About this task - Only the lines from the one holding "Task: Switch to grid view icon" to the final line of the material below belong in the answer, transcribed exactly.

(Data for this task)

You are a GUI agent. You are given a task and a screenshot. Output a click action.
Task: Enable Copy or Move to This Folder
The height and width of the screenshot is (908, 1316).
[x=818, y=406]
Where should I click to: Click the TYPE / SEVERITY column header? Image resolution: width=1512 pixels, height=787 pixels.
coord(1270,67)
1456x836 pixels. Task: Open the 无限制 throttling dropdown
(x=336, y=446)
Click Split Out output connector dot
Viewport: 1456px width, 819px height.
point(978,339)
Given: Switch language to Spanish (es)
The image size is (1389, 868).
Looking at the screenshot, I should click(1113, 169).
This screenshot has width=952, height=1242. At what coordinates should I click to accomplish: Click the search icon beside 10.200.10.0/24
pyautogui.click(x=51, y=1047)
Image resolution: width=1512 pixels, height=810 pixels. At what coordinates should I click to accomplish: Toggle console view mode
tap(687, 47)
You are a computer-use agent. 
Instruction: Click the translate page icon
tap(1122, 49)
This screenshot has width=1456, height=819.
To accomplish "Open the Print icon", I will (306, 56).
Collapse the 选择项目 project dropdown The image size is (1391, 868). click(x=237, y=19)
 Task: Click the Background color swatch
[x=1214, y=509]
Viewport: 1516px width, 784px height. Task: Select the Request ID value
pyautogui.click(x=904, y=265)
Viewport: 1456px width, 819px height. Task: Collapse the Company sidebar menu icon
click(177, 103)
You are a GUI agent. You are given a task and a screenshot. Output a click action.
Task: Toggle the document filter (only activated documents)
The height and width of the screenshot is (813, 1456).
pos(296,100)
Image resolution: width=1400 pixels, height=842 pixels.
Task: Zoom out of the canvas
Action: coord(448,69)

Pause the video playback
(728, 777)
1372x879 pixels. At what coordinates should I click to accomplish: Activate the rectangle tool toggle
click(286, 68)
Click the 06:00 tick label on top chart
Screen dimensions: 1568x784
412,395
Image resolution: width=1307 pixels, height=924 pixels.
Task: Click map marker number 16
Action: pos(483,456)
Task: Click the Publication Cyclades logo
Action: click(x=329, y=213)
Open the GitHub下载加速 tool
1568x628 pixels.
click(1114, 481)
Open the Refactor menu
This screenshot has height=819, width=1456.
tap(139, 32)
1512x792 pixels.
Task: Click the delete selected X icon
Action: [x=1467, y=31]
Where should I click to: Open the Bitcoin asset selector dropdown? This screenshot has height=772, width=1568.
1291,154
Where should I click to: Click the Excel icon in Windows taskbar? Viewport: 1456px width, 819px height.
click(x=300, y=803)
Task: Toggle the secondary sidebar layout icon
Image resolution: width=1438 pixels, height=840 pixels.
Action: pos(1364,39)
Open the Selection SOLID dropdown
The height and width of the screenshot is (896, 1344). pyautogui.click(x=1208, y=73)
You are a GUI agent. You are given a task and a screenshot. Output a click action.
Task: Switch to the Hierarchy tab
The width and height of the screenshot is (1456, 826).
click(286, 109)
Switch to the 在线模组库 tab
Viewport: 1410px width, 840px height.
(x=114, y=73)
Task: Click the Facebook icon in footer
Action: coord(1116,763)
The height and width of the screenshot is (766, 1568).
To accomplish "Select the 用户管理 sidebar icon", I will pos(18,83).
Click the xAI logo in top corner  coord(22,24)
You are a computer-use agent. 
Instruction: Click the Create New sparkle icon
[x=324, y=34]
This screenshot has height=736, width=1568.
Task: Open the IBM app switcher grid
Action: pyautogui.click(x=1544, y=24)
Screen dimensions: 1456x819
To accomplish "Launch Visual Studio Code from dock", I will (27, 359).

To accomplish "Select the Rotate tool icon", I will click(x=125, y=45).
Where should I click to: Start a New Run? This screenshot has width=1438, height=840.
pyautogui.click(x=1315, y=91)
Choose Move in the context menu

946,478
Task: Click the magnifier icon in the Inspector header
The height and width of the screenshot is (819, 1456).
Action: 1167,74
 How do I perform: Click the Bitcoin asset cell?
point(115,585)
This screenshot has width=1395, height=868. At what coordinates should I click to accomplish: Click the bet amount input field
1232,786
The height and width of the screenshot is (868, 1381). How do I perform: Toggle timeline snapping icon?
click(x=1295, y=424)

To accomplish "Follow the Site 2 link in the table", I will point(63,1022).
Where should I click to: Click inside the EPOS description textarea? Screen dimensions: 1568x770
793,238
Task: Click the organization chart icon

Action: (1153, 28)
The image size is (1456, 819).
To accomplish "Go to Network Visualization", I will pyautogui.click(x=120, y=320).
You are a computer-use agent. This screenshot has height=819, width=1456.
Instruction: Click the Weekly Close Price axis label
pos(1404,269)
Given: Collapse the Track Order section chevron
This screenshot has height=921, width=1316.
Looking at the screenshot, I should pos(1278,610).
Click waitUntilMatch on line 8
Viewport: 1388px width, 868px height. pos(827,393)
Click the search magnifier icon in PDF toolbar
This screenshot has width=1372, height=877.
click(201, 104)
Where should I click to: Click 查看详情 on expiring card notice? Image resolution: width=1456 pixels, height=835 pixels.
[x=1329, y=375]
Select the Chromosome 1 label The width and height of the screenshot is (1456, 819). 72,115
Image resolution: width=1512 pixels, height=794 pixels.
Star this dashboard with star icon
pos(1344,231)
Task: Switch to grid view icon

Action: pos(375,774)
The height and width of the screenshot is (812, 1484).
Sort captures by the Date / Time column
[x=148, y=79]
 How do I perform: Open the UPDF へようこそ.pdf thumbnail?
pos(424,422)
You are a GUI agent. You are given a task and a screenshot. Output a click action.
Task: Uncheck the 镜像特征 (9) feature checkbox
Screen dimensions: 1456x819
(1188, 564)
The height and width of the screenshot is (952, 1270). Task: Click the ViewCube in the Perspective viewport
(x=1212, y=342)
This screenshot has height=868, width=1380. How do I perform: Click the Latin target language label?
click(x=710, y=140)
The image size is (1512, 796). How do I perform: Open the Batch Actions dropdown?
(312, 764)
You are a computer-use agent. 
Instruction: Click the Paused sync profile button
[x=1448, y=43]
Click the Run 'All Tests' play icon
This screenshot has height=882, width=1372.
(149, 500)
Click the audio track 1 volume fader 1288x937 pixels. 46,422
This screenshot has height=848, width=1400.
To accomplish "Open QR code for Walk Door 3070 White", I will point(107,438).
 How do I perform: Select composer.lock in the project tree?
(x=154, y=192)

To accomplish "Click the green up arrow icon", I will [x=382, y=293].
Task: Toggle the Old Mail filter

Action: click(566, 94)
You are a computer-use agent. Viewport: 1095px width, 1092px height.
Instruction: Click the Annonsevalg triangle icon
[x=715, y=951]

(End Data for this task)

Output -
Task: Switch to grid view icon

Action: pos(375,774)
The height and width of the screenshot is (812, 1484).
Sort captures by the Date / Time column
[x=148, y=79]
 How do I perform: Open the UPDF へようこそ.pdf thumbnail?
pos(424,422)
You are a GUI agent. You are given a task and a screenshot. Output a click action.
Task: Uncheck the 镜像特征 (9) feature checkbox
Screen dimensions: 1456x819
(1188, 564)
The height and width of the screenshot is (952, 1270). Task: Click the ViewCube in the Perspective viewport
(x=1212, y=342)
This screenshot has height=868, width=1380. How do I perform: Click the Latin target language label?
click(x=710, y=140)
The image size is (1512, 796). How do I perform: Open the Batch Actions dropdown?
(312, 764)
You are a computer-use agent. 
Instruction: Click the Paused sync profile button
[x=1448, y=43]
Click the Run 'All Tests' play icon
This screenshot has height=882, width=1372.
(149, 500)
Click the audio track 1 volume fader 1288x937 pixels. 46,422
This screenshot has height=848, width=1400.
To accomplish "Open QR code for Walk Door 3070 White", I will point(107,438).
 How do I perform: Select composer.lock in the project tree?
(x=154, y=192)

To accomplish "Click the green up arrow icon", I will [x=382, y=293].
Task: Toggle the Old Mail filter

Action: click(566, 94)
You are a computer-use agent. Viewport: 1095px width, 1092px height.
Instruction: Click the Annonsevalg triangle icon
[x=715, y=951]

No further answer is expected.